If I have to guess, maybe after clustering, each cluster is assigned to a class label based on some kind of majority voting. However, I can't find any documentation. Could someone shed more light on this process from unsupervised to supervised learning?

A related question: when using GMM as a classifier, is it common practice to simply make n_components=n_classes, instead of checking AIC, BIC, etc.?

• If you know n_classes, then you are using supervised information. And you assume the labels are optimal. In real data, you likely don't know the number of classes, or you may be looking for alternate (sub-) structures. – Has QUIT--Anony-Mousse Feb 21 '19 at 15:27

Some unsupervised models can make predictions, but not ones that necessarily match the original class labels. Once a GaussianMixture model has been fitted, it can predict which of the clusters a new example belongs to. This is exactly what the predict and predict_proba functions do in this case, and given that the number of clusters is set to 3, the number of classes, the predict function will predict a label from $$\{0, 1, 2\}$$.
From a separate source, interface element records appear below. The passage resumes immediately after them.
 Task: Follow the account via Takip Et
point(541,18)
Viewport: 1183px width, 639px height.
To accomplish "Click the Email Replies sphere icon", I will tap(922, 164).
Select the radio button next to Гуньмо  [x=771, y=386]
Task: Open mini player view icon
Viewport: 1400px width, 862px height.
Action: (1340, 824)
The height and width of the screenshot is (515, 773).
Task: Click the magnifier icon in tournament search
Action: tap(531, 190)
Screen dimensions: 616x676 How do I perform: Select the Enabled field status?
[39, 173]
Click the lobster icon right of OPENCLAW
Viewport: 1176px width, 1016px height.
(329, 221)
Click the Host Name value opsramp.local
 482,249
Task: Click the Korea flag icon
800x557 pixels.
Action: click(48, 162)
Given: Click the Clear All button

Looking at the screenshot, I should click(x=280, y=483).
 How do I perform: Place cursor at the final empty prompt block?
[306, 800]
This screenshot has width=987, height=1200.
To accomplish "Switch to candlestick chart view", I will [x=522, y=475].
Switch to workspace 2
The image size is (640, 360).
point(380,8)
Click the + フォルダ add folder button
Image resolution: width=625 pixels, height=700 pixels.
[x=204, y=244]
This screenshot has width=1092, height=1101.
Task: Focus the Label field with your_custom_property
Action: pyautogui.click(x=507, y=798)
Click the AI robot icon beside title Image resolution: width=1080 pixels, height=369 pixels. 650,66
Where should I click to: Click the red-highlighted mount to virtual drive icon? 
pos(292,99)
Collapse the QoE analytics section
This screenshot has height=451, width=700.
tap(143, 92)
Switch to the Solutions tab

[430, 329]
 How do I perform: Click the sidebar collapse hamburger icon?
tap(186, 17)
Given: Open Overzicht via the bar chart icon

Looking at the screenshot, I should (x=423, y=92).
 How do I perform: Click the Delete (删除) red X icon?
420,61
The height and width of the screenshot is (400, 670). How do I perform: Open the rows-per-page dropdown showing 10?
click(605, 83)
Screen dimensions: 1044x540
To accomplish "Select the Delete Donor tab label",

However, this still raises the question of how does the GaussianMixture assign particular labels to the clusters? In general, it is arbitrarily chosen, but in the example from sklearn that you linked, they cheat when initialising the cluster centers:

# Since we have class labels for the training data, we can
# initialize the GMM parameters in a supervised manner.
estimator.means_init = np.array([X_train[y_train == i].mean(axis=0)
for i in range(n_classes)])


The initial position for each cluster center is at the center of each class, which also has the additional consequence of correctly ordering the cluster labelling to match the original class labels. This means that the GMM predicting which cluster a new instance belongs to is equivalent to predicting which class it might belong to in this case. I believe this has been done for easy visualisation of the different covariance matrix options.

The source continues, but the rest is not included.